世界の危機は去った。あふれ出した『負』も浄化した。
それでももう一度、わたしは世界樹に還らなくてはならない。
わたしの中にある、大量のマナを世界樹に還すために。
「彼から訊いた。『新しい記憶』、と呼んでいるそうだね」
「うん。『グラニデ』じゃない『別の世界』の記憶」
クラトスをちらと見ると彼は何も言わないし、瞼を下ろしたまま仁王立ちしている。
なんとなく分かる。今のわたしはとても危ういから、話したんだろうって。
介添人であるクラトスよりも、ディセンダーのことを知っているニアタだから、こそ。
「なんで、あるのかな」
「――予測でしかないが、今回の『負』を見つけるためではないだろうか」
「『負』を見つけるため?」
どういうことだろ? 確か最初に見つけた『負』は…
「『エクスフィア』、か」
「え、でもエクスフィアはロイドくん達の世界にしか」
「…おそらく、その存在を知らせるために、だろう。確か、世界樹もあるのだったね?」
「うん…」
『グラニデ』と、ロイドくん達の世界とクレスくん達の世界にある。それだけでも世界樹は、みっつ。
どれも同じだけど、違う存在。
「他の世界を知っているのは、その溝という『負』を埋めるためだろう」
「…溝?」
2人を見ても、よく分からない。
えっと、『新しい記憶』は『エクスフィア』を知るためなのと、違う世界に住むアドリビトムのみんなの仲を取り持つ…みたいなことでいいのかなぁ…?

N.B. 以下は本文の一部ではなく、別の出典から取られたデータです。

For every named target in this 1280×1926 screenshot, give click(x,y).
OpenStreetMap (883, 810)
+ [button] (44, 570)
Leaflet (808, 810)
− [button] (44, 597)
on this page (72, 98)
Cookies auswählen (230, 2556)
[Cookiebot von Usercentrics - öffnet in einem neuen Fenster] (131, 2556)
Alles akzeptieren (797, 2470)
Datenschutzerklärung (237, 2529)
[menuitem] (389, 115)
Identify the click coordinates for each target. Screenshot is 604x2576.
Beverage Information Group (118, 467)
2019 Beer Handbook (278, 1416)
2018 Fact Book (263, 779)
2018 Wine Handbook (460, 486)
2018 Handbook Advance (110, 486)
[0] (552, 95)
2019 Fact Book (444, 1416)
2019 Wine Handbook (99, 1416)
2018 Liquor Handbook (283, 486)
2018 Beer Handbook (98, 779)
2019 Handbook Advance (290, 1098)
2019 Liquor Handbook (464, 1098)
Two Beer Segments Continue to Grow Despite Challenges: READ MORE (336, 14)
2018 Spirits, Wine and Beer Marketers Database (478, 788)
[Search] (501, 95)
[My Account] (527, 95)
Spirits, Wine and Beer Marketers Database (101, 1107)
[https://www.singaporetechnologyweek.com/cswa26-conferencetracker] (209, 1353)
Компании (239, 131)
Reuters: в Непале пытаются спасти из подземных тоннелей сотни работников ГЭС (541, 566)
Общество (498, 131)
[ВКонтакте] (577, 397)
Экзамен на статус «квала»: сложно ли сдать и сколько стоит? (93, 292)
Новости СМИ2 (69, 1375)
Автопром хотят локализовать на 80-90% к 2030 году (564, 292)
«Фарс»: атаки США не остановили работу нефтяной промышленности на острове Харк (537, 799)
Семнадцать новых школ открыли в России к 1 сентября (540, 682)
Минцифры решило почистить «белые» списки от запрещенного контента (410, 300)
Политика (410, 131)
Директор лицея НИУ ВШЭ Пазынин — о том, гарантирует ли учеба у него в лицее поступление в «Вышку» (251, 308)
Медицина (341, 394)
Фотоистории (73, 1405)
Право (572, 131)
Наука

「お前は、クレス達の世界にある月と私たちの世界の名前が同じであることを知っていた。そして、それはまったく別のモノであるとも答えを出した」
「……」
「他の者たちの世界の記憶があるのも、それの延長上なのだろう。関わろうとしたとしてもしていなくとも」
確かに、わたしは『別世界のゼロス』くんやリオン、リッド達に関することは知っていても、手は出さなかった。出しちゃいけないと分かっていたから。
「でも、なんでわたしが『新しい記憶』で知った言葉を口にしたら、みんなが元の世界の記憶を思い出したの?」
それが、一番気になるところ。
わたしがその存在を知っていればいいだけのはずだから。たとえ、『グラニデ』のクラトス達が『エクスフィア』を知らなくても、わたしが説明すればいい。
ニアタも、クラトスも黙ってしまった。そうだよね、すぐには答えられないよね。